Est-ce justement la nature qui vous a amenée à Jihlava ?
« Ce n’est pas la nature, mais la langue ! Je suis arrivée à Prague en août 1991 pour apprendre la langue tchèque. Car j’avais fait une spécialisation en langues slaves à la Sorbonne, aux Langues O’ et à l’université de Nanterre, mais mes cours de tchèque en France ne me suffisaient pas, et j’ai donc décidé de venir dans ce qui était à l’époque la Tchécoslovaquie pour apprendre le tchèque avec un accent parfait. Je suis donc arrivée à Prague, et j’ai commencé à apprendre le tchèque avec les Tchèques. Je ne suis pas allée à l’école, ou plutôt je me suis inscrite à une école de langues, mais elle a fait banqueroute ! Je me suis dit que c’était le destin… »

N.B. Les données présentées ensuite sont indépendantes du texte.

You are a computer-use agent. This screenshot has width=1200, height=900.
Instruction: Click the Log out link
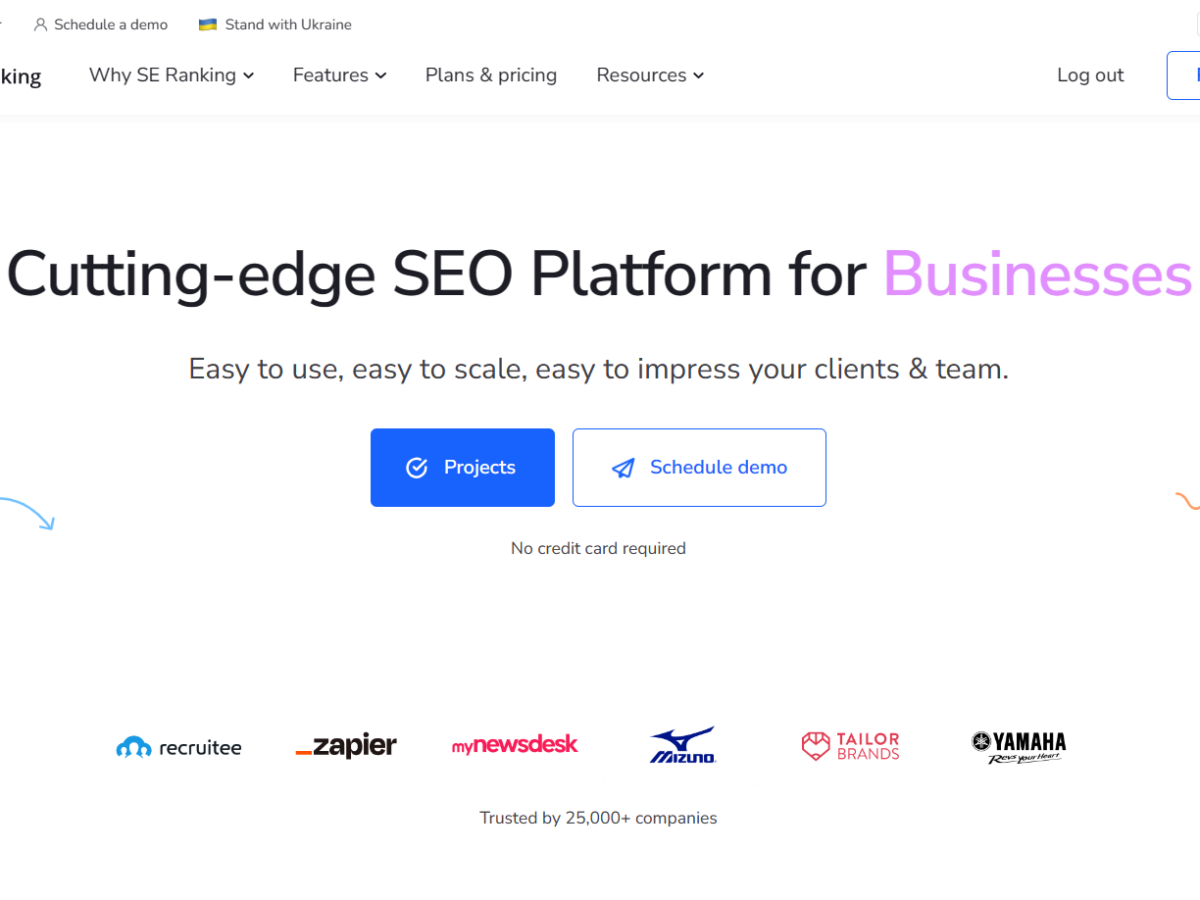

Une sensation de déjà-vu dans une ville inconnue
« J’ai commencé à travailler dans une ‘hospoda’ et j’ai rencontré des jeunes de mon âge qui étaient originaires de Jihlava. Ils m’ont dit qu’il n’y avait pas de lectrice de français à Jihlava, et que les écoles étaient demandeuses. Je me suis dit : ‘Pourquoi pas ?’Je ne connaissais pas la région de la Vysočina ; je ne connaissais pas la ville de Jihlava ; ils m’ont invitée ; je suis venue et je me suis sentie comme à la maison. C’était très bizarre, comme si je connaissais la ville depuis très longtemps... Mon frère m’a avoué que notre arrière-grand-mère était de Vienne ; or si vous connaissez Vienne, vous savez que c’est une ville tchèque, en fait ! Donc, peut-être que mes origines sont tchèques, et de Jihlava, en fait ! Puisque Vienne est proche de Jihlava, en réalité ; Jihlava se trouve entre Vienne et Prague… »

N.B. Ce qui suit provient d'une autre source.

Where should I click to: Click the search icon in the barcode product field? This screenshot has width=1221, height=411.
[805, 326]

Qu’est-ce qui vous plaît à Jihlava ?
« C’est que la ville est tranquille ! Par rapport à Paris, oui, c’est la sécurité, la tranquillité… Même si les gens de Jihlava disent qu’il y a de plus en plus de problèmes, je ne le ressens pas du tout. La nuit, je rentre à pied du théâtre : j’habite en banlieue, à environ une heure de marche, et c’est sans problèmes… »
Prof et punk
« Quand je suis arrivée à Jihlava, il y a 33 ans, j’étais punk et gothique : j’avais une boucle d’oreilles dans le nez et 10 ou 15 anneaux dans les oreilles ; je portais un perfecto ; j’étais habillée tout en noir et j’avais les cheveux noirs à la Cure. Autant dire que je ne suis pas passée inaperçue ! A l’époque, ce que j’aimais à Jihlava, c’était les clubs. Car la période postrévolutionnaire en République tchèque était très rock ‘n’ roll ! Avec mes amis eux aussi punks et gothiques, on allait à Třebíč et aux concerts de petits et grands groupes tchèques… Donc à la base, c’était plutôt cela qui me plaisait ici. Et puis, petit à petit… Oui, j’aime les concerts, la culture et tout cela, mais à côté, j’aime la nature. »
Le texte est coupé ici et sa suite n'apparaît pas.